Олимпиада Алексеевна залилась хохотом:
– Ой, как страшно! Что же? тебе в ночи видение было? Это случается.
Верховская вздохнула:
– Да, видение… тяжелый, ужасный сон…
– Объелась на ночь, вот и все, – практически решила Ратисова. – Я тяжелые сны только на масленице вижу, после блинов, а то все веселые. Будто я Перикола, а Пикилло – Мазини. Будто в меня Пушкинский монумент влюблен, – что-нибудь эдакое. Тебя проветрить надо. Ты дома засиделась. Я из тебя живо вытрясу хандру. Ты на жизнь-то полегче гляди. Что серьезиться? Все трын-трава.
– Трын-трава? – качая головою, улыбалась Людмила Александровна.
– Уж поверь мне. Видала ты меня печальною? Никогда. Злая бываю, а грустить – была охота! С какой стати? Разве у нас какие-нибудь Удольфские тайны на душе, змеи за сердце сосут?
– А если бы… тайны и змеи?
– Я бы их – под сюркуп. Я бы так закружилась, чтобы и подумать о них было некогда. Мало ли веселого дела на свете? Утром – к Мюру и Мерелизу: раз! Потом смотри в афишу: есть в манеже гулянье? На гулянье! Нет? – к Ноеву на каток. За обедом часа три просидела в веселом обществе – глядь, восемь часов! пора в оперетку либо в оперу. Оттуда на тройке ужинать в Стрельну. Вернулась домой: какие тут тайны и змеи? устала до смерти, стоя спишь, только бы добраться до подушки; от шампанского в голове шумит… Если бы и это не помогло, я бы нового любовника завела, за границу бы поехала с милым дружком – да! Змеи подождали бы, подождали, пока я дамся им на съедение, а потом плюнули бы на меня и уползли…
– Оставив тебя оплеванной? – горько усмехнулась Людмила Александровна.
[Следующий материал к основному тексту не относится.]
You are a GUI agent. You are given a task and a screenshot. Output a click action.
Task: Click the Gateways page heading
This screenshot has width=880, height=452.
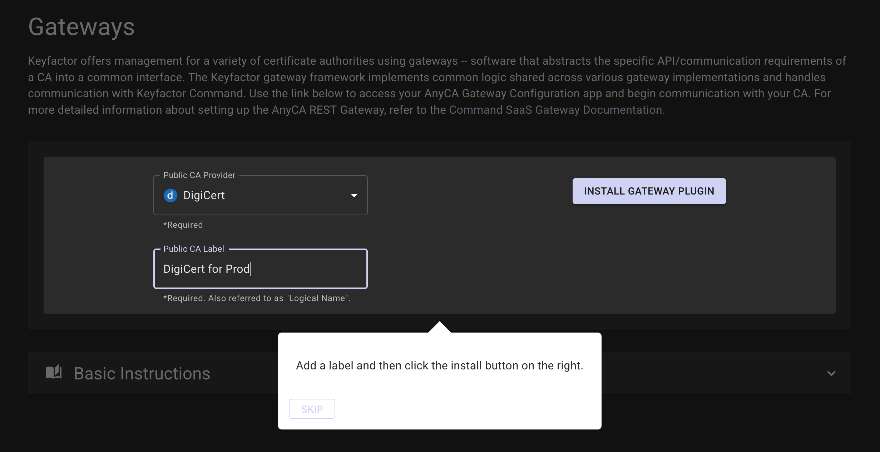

– Ах, матушка! На всякое чихание не наздравствуешься. Либо жить человеком, либо самоедом… вот как ты теперь на себя напустила. Я уж и то смеялась давеча Петьке Синеву: что он ищет рукавицы, когда они за пазухой? Приглядись, говорю, к Людмиле: какой тебе еще надо убийцы? Лицо – точно она вот-вот сейчас в семи душах повинится…
Людмила Александровна остановила ее с побелевшим лицом:
– Не шути этим! не шути! не смей шутить!
– Э! от слова не станется! – захохотала веселая дама, но та твердила, как дурочка:
– Не шути! Это… это страшно… Ты не знаешь!
Посмотрела на нее Олимпиада Алексеевна – только головой покачала:
– Эка трагедию ты на себя напустила! Даже по Москве разговор о тебе пошел. Намедни встречаю княгиню Настю Латвину… ну, знаешь ее язычок! Бритва! А что, спрашивает, Липочка: правда это, что ваша приятельница Верховская была влюблена в покойного Ревизанова и теперь облеклась по нем в траур?
Людмилу Александровну так и шатнуло. Искры закружились пред глазами. В ушах зазвенело.
– Я в него? – крикнула она, так что отзвякнули хрустальные подвески на люстре и канделябрах. – В этого… изверга?.. Да как она смела?! Как ты смеешь?!
– Пожалуйста, не кричи, – обиделась Ратисова. – Во-первых, я ничего не смею, а во-вторых… я все смею! не закажешь! Княгине я за тебя отпела, конечно. Ну, а влюбиться в Ревизанова – что тут особенного? Да мне о нем Леони такое порассказала… ну-ну! Я чуть не растаяла – честное слово. И этакого-то милого человека укокошила какая-то дура!.. Не понимаю я этих романических убийств! За что? кому какая корысть? Мужчины хоть и подлецы немножко, а народ хороший. Не будь их на свете, я бы, пожалуй, в монастырь пошла.